For instance, you can use the split-screen setup to have a browser window on one half of the screen and your note-taking app on the other to take notes more efficiently. Or you can open documentation and text editor side-by-side while writing code to save yourself from the multitasking hassle.

Most operating systems, including the popular ones, such as Linux, macOS, and Windows, include split-screen as part of their screen management functionality. If you use a Mac, you get the Split View, which lets you run two Mac apps side by side for a distraction-free working experience.

Here is a guide on how to use Split View effectively on your Mac.

Split View

Split View is the default window manager utility for Mac. It comes built-in on macOS, so you can use it right away without having to install anything on your system.

How to Use Split View

With Split View, you can run a maximum of two apps side by side at a time. Follow the steps below to learn how to enter, use, and exit Split View on your Mac.

1. Entering Split View

If you are running macOS Catalina or later on your Mac, you can enter Split View and put two apps side-by-side in just three steps.

  1. Hover your pointer over the (green-colored) full-screen button in the top left corner of a program window. Or, alternatively, click and hold on it until you see a context menu.
  2. Select Tile Window to Left of Screen from the menu, and the app will fill the left side of your screen.
    entering split view
  3. Click on the other app window that you want to have in Split View to snap it to the other (right) half of the screen.

If for some reason, you are not able to put your Mac in Split View, the following fix should help.

  1. Click on the Apple menu and go to System Preferences.
  2. Select Mission Control.
  3. Ensure that Displays have separated Spaces is selected.
  4. Log out of the system, and log back in.

2. Working With Windows in Split View

Once you have two apps in Split View, you can work on them without being distracted by other apps. If required, you can swap sides by holding and dragging the window to the other side. Moreover, you can also adjust the window width for each program window by dragging the vertical line between them.

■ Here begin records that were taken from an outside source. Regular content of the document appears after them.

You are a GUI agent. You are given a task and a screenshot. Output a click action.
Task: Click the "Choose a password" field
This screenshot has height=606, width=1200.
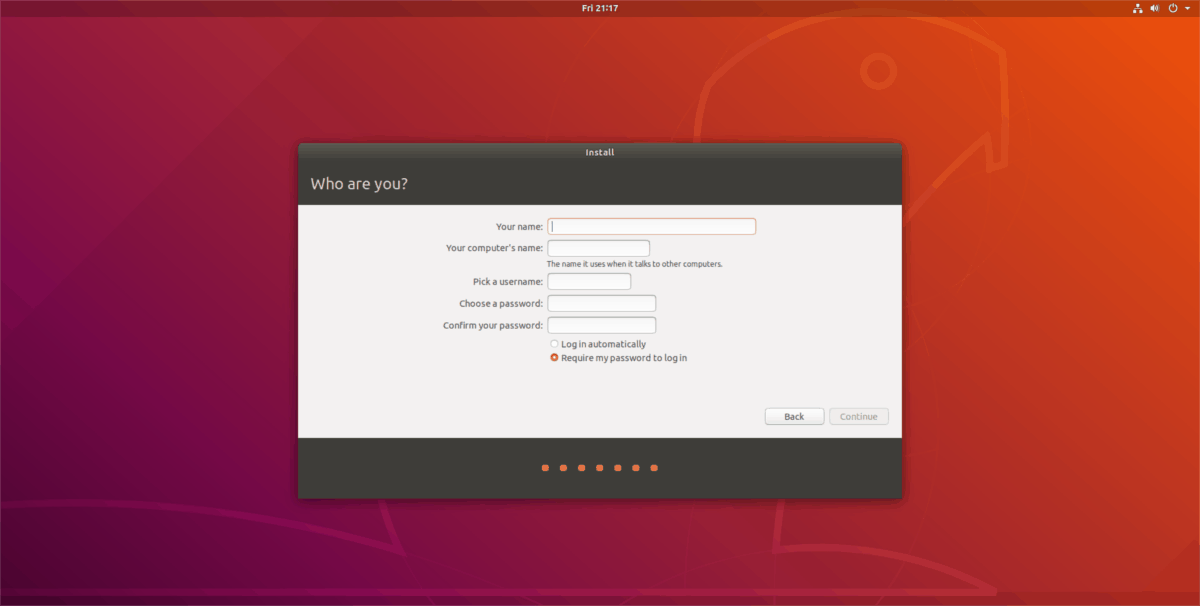tap(601, 303)
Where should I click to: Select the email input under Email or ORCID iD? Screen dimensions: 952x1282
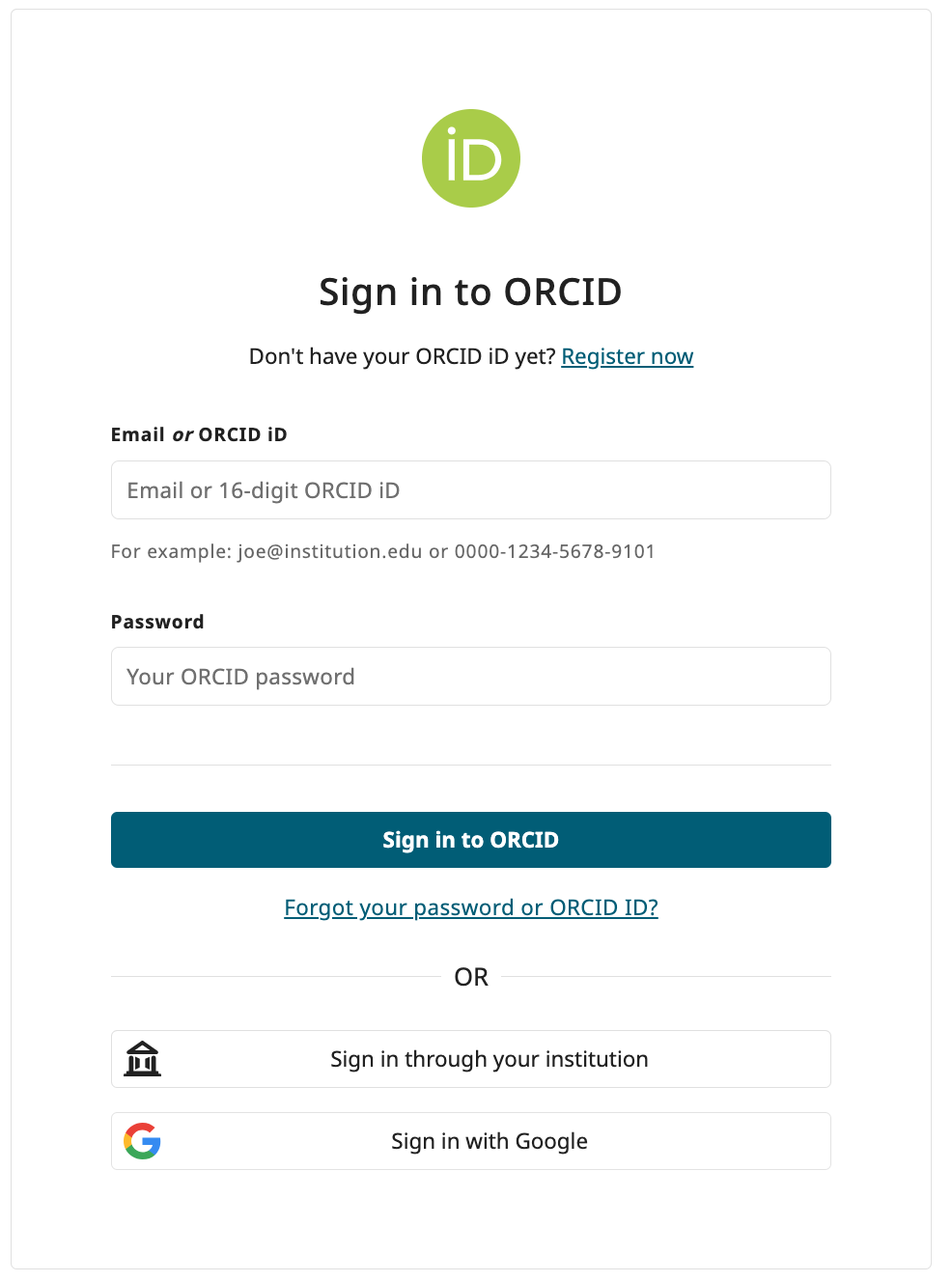click(x=470, y=489)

adjusting window width in split view

As for multitasking, you can take advantage of macOS’ Spaces feature to open other apps: the apps you open will move to a new Space while your Split View apps remain isolated on another.

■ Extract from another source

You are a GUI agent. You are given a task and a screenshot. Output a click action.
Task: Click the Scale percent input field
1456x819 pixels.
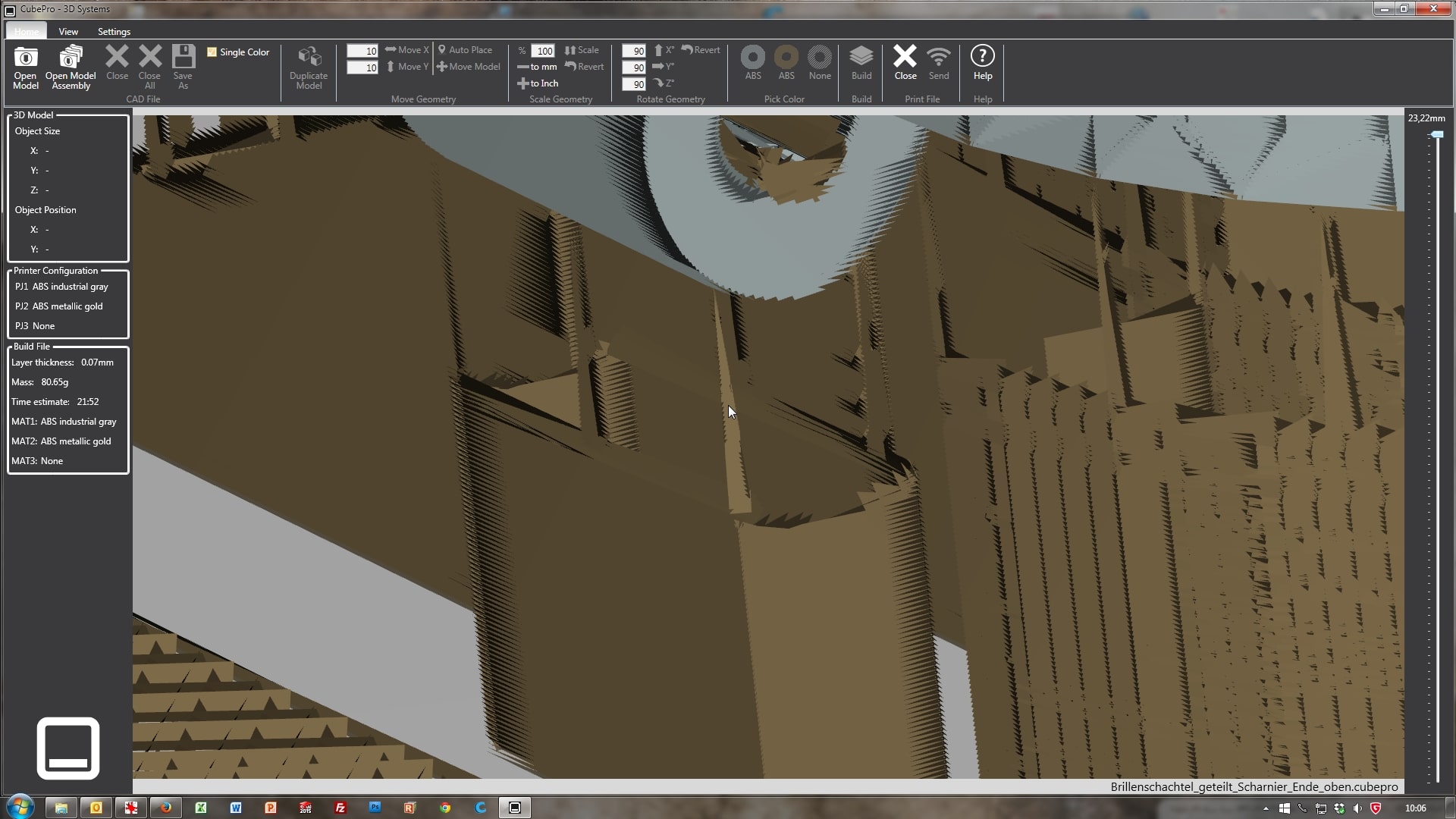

To switch between Spaces, use the control + up shortcut or swipe gesture to access Mission Control and click on an app to open it. For faster switching between apps, you can also use the app switcher (command + tab).

3. Exiting Split View

Once you have finished working in the Split View mode, you can return to normal mode by following the steps below.

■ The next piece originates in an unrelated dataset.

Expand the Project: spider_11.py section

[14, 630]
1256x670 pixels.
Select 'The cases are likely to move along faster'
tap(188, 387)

  1. Move the pointer to the top part of the screen to reveal the menu bar.
  2. Click on the full-screen button to exit Split View. Alternatively, you can also hover over the green button and select Exit Full Screen from the menu.
    exiting split view

Now, your apps will appear in full-screen mode on two different Spaces. To assemble them into one Space and get the window back to their normal size, bring up Mission Control, go to each Space one at a time, and exit the full-screen view by clicking on the full-screen button.

Making the Most of Your Mac’s Screen Estate

Using Split View, you can leverage the entire screen estate of your Mac and use it effectively for a better multitasking experience. Not just that, if you are using your MacBook with an external display, Split View will come in handy in such a setup as well.

However, that said, if you would like to have more than two apps tiled to your desktop at once, or you want more control over the behavior of the apps in the split-screen mode, Split View will only get you so far. As an alternative, what you will need instead are third-party window manager apps for Mac that provide various tiling layouts and configurations.